Science is bringing us new information all the time about our physical world, and now, I am understanding more and more how the physical world impacts "Who I Am".
Yesterday, my grandaughter had asked an important person in her life to go to the park with her. After a little while, I also went to the park to visit and watch the kids play. But, to my dismay, my grandaughter and her cousin had a "conflict of interest", and came running up to us. Hannah was distraught, but before she reached the park bench where we were sitting, Hannah's cousin had given 'her side of the story".
Without even hearing Hannah's side, this "idolized adult" stroked the hair of the cousin and reprimanded Hannah over the other child's percieved exclusion. Hannah was absolutely devastated, for when she would try to "tell her side", she was told she could not be understood unless she calmed down. All the while, she was being excluded from telling "her side of the story". She perceived the situation as "shaming" to her "person", as Hannah has an honest nature and this was not being affirmed.
When I tried to get Hannah's side, this adult reprimanded me, by saying that Hannah had no business excluding her cousin. Hannah kept saying how she was only trying to "make a new friend", that "cousins were not friends", and that her cousin had pinched her.
In her little mind, categories had not expanded to include different roles. Though she has played with her cousin since birth, her "social side" wanted to expand and befriend the strangers around her. She is an extrovert, this is "who she is". The more she kept defending herself and her desire to make "a new friend", the more this adult kept telling her it was unkind to exclude others and not to get "so hysterical". I was mortified, as I didn't know how to defend Hannah, except to try to help Hannah see an expansion to her categories of "cousin" and "friend", but Hannah perceived my attempt to expand her categories as "shaming". This was never my intent, and it reminded me of the time I tried to give different names to those she loved, when she was only three. Her immaturity was by no means "sinful".

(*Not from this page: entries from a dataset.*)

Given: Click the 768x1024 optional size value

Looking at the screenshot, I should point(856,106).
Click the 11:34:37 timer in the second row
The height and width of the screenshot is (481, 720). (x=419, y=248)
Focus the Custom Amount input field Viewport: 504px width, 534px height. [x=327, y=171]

What could have been only a minor incidence of childhood "trauma", had become a major "message" to Hannah's "person". I don't want my grandaughter to think or feel as if "who she is" is "bad innately" and she is in a social environment that will suggest this ego "framing" for her.
On the way back from the park, her Opa attempted to walk along side of her, but she kept telling him that "no one loved her", except her Mommy and Daddy and she didn't want to walk with him, an unusual response from her. She only wanted her Daddy to "come get her". So, her Opa called her Daddy to walk with her back to our house. This suggested to me, that she had internalized a lot of the "guilt" and responsibility for the situation. It is called "shame" and it is an "internal message" about "Who I Am".
Hannah felt betrayed by most everyone that she had loved and trusted in this minor childhood "trauma", because her innate extrovertedness was percieved as "sinful" for excluding another, while her cousin's "sin" of pinching was never addressed.
My daughter has expressed her desire to reconsider how she is approaching Hannah's childishness and I am glad. Hannah is the oldest child and has already taken the "back seat' to her brother's physical problems, and her younger sister's "immediate needs". Hannah's immediate family has been "dysfunctional" in her mind, as her Daddy has been gone every week since March to the "Police Academy". Since she is going into kindergarten, it is important for Hannah to feel confident about "who she is", supported by her whole family, not shamed and demoralized.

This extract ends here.